Our VOA listener question this week comes from Libya. Ghayda Alali asks about the time in American history when alcohol was banned. That time period is called "Prohibition." The word means the ban on the manufacture and sale of alcoholic drinks.

Such drinks were very popular in America in the Eighteen-Hundreds. Alcoholic drinks were often safer than water or milk. They were less costly than coffee or tea. Experts say that by the Eighteen-Twenties, Americans were drinking an average of about twenty-six liters of alcohol per person a year.

Some people became concerned that Americans were drinking too much alcohol.They believed it damaged health and led to crime and violence. At first these activists urged people to drink less. Later they tried to stop all alcohol use. About thirteen states approved laws banning alcohol in the Eighteen-Fifties.

After the Civil War in the Eighteen-Sixties, people who supported banning alcohol formed a number of organizations. The Prohibition Party supported candidates for political office. Other groups were formed by women. They included the Woman's Christian Temperance Union and the Anti-Saloon League. This group tried to close drinking places.

Many people supported national prohibition by the early Nineteen-Hundreds.They blamed alcohol for poverty and health problems.
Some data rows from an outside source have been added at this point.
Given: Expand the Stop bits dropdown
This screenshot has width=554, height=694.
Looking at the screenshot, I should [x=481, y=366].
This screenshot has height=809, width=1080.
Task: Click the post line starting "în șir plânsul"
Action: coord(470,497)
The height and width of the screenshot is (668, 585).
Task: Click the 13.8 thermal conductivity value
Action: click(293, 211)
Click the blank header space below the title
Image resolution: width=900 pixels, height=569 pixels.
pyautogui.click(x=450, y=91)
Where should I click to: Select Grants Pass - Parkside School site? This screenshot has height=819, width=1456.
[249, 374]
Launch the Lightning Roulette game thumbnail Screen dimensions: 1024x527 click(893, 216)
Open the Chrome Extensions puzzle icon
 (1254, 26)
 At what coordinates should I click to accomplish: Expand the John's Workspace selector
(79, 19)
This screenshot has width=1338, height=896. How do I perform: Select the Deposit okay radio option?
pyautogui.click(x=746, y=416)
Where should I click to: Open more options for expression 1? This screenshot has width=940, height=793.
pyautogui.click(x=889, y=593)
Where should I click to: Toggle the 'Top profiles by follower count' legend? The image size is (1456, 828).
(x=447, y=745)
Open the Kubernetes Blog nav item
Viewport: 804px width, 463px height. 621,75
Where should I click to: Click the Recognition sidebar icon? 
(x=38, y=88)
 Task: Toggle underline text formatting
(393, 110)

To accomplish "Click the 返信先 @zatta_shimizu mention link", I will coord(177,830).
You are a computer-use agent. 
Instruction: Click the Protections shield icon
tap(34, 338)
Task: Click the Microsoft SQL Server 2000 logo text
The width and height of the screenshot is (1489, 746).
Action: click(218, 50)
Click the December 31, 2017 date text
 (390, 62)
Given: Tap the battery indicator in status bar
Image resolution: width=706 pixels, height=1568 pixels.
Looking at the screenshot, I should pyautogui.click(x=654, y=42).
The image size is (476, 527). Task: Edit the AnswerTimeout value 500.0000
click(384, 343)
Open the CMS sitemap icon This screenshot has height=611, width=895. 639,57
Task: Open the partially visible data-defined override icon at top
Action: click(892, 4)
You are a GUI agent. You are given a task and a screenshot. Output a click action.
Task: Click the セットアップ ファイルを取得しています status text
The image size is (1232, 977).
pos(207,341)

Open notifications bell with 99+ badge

They believed it caused men to mistreat women and children. Businessmen felt that alcohol use threatened their workers' safety and their companies' production.

In Nineteen-Seventeen, Congress approved the Eighteenth Amendment to the Constitution. The amendment banned the production, sale, transportation, import and export of alcoholic drinks. It was approved by the states the next year, and went into effect in Nineteen-Twenty.

History experts say most Americans honored the law at first. Later, however, citizens believed that prohibition gave the government too much control over their lives. During prohibition, many people made their own alcohol. People sold alcohol illegally. And it was brought into the United States illegally from Canada.

During the Nineteen-Thirties, the nation's economy suffered. Some people believed that producing and selling alcohol would improve the economy. The government found it increasingly difficult to enforce the law banning it. So Congress approved the Twenty-First Amendment to the Constitution that ended prohibition in Nineteen-Thirty-Three.